--- Problem details ---
Write out every entry word for word.
Input data START
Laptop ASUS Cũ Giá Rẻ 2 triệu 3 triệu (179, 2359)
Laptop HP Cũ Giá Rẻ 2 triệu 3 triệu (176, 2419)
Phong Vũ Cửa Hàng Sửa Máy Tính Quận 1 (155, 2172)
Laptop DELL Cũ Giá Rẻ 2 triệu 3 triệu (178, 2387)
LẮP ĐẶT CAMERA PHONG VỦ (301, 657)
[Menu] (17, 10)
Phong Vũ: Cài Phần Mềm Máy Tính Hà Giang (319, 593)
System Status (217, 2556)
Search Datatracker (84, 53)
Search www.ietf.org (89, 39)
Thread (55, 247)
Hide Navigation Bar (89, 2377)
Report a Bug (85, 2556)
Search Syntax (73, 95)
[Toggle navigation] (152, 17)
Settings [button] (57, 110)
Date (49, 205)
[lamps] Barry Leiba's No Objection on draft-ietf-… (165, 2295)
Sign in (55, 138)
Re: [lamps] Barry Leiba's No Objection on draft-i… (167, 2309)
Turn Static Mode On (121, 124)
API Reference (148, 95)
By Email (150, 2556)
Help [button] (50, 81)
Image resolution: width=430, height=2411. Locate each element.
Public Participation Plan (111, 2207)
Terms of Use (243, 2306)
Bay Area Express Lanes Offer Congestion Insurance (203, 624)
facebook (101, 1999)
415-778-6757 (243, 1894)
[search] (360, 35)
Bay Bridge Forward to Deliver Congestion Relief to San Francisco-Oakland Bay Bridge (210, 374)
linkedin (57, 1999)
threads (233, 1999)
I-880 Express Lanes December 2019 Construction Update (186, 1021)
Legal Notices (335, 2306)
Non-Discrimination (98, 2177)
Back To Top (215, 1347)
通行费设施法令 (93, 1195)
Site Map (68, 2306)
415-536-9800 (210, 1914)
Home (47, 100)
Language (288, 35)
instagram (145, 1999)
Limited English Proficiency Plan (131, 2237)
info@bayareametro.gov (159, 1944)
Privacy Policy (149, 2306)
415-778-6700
Input data END
--- Answer below ---
Laptop ASUS Cũ Giá Rẻ 2 triệu 3 triệu (179, 2359)
Laptop HP Cũ Giá Rẻ 2 triệu 3 triệu (176, 2419)
Phong Vũ Cửa Hàng Sửa Máy Tính Quận 1 (155, 2172)
Laptop DELL Cũ Giá Rẻ 2 triệu 3 triệu (178, 2387)
LẮP ĐẶT CAMERA PHONG VỦ (301, 657)
[Menu] (17, 10)
Phong Vũ: Cài Phần Mềm Máy Tính Hà Giang (319, 593)
System Status (217, 2556)
Search Datatracker (84, 53)
Search www.ietf.org (89, 39)
Thread (55, 247)
Hide Navigation Bar (89, 2377)
Report a Bug (85, 2556)
Search Syntax (73, 95)
[Toggle navigation] (152, 17)
Settings [button] (57, 110)
Date (49, 205)
[lamps] Barry Leiba's No Objection on draft-ietf-… (165, 2295)
Sign in (55, 138)
Re: [lamps] Barry Leiba's No Objection on draft-i… (167, 2309)
Turn Static Mode On (121, 124)
API Reference (148, 95)
By Email (150, 2556)
Help [button] (50, 81)
Image resolution: width=430, height=2411. Locate each element.
Public Participation Plan (111, 2207)
Terms of Use (243, 2306)
Bay Area Express Lanes Offer Congestion Insurance (203, 624)
facebook (101, 1999)
415-778-6757 (243, 1894)
[search] (360, 35)
Bay Bridge Forward to Deliver Congestion Relief to San Francisco-Oakland Bay Bridge (210, 374)
linkedin (57, 1999)
threads (233, 1999)
I-880 Express Lanes December 2019 Construction Update (186, 1021)
Legal Notices (335, 2306)
Non-Discrimination (98, 2177)
Back To Top (215, 1347)
通行费设施法令 (93, 1195)
Site Map (68, 2306)
415-536-9800 (210, 1914)
Home (47, 100)
Language (288, 35)
instagram (145, 1999)
Limited English Proficiency Plan (131, 2237)
info@bayareametro.gov (159, 1944)
Privacy Policy (149, 2306)
415-778-6700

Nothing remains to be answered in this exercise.